While we as a culture continue looking for a cure -- or now, more likely, cures -- we have at least learned a few things about helping people recover from cancer treatment programs, namely chemotherapy. One such device is yoga, which has been shown to help decrease nausea, fatigue and insomnia associated with the drugs cancer survivors must ingest.

There's also the emotional calm that yoga offers. There might not be much scientific data on such an extremely subjective topic, but Suzanne Bryant is certain that it helped her deal with losing her mother, whom she also considered her best friend, to breast cancer. While the Los Angeles-based filmmaker had been practicing yoga over two decades, the discipline took on an entirely different dimension in the late '90s after learning of her mother's condition.

"She hid it from our family at first," Bryant says. "It was around the time of my sister's wedding, and she didn't want people to focus their attention on her. But I knew that something was wrong."

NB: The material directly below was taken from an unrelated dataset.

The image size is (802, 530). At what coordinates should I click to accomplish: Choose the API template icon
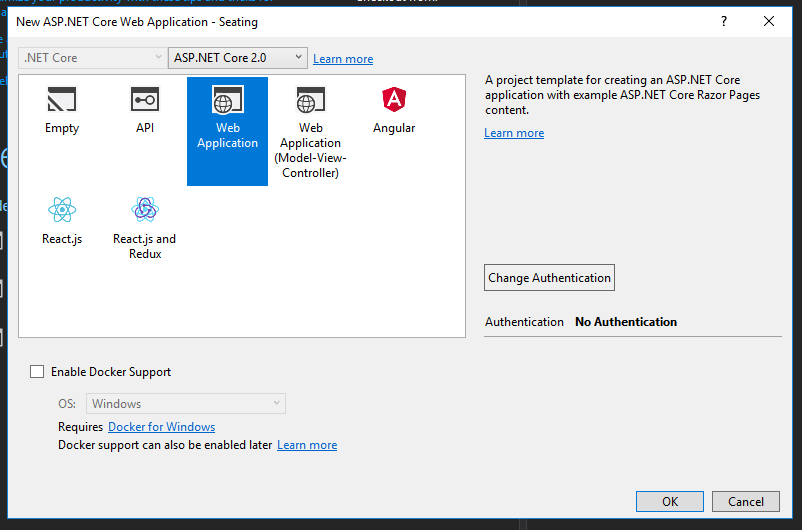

In the nine months between her mother's diagnosis and her passing, Bryant took turns caring for her with other family members, stealing away moments to run upstairs to calm her mind through a series of asanas and meditation. After she passed, Bryant dove deeper into her practice, becoming certified as a teacher. Still, she felt she could do more.

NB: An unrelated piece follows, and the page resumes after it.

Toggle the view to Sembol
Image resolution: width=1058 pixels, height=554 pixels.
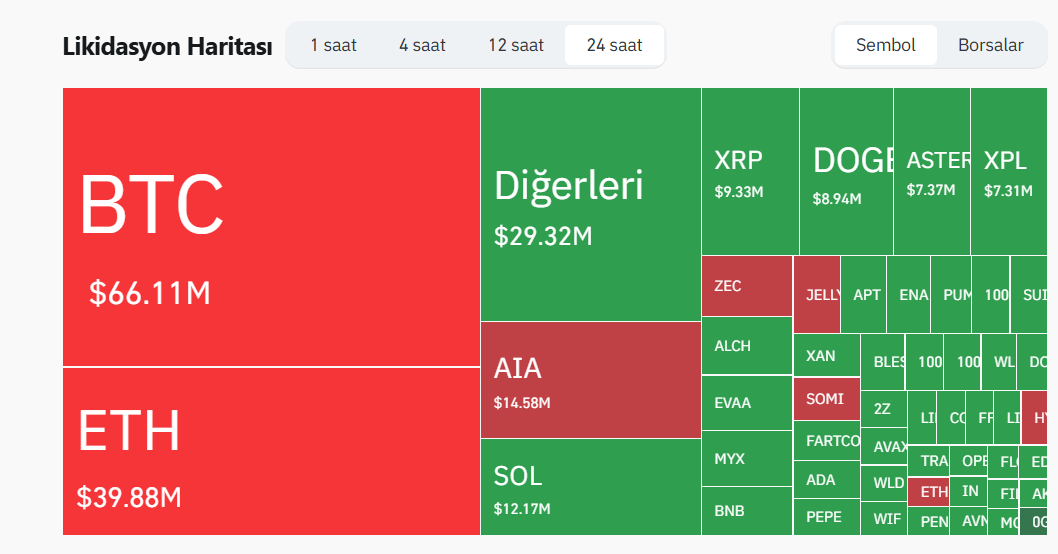[886, 45]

That more was released last month by Magnolia Pictures. Yoga Is: A Transformational Journey is the first yoga-based documentary to be distributed by a major motion picture company, after having been shown at screenings and festivals nationally and internationally for over a year to applauded reviews.

Featuring interviews with renowned yoga teachers such as Dharma Mittra, Shiva Rea, David Life, Sharon Gannon, Seane Corn, Baron Baptiste and others, the documentary follows Bryant around the United States and India on her own quest at understanding how to deal with life's complexities and challenges in a directed, focused manner. With much emphasis in American culture on yoga's physical benefits, Bryant does a wonderful job at expressing yoga's emotional and mental advantages.

Research on yoga is still in its infantile state, but results have been found in helping depression and anger, while Massachusetts retreat center Kripalu has been leading the way in helping veterans deal with PTSD in successful workshops. As a teacher myself, yoga has long helped me grapple with and eventually calm my own emotional turmoil. I know from experience that many people in my classes have benefited greatly as well.

"I want this film to be healing for people," she says. "I've heard stories from people telling me they keep the audio on loop in their car as a reminder to stay present. It's very touching. I know yoga has helped many people, and if I can keep that moving forward, that would be a great gift."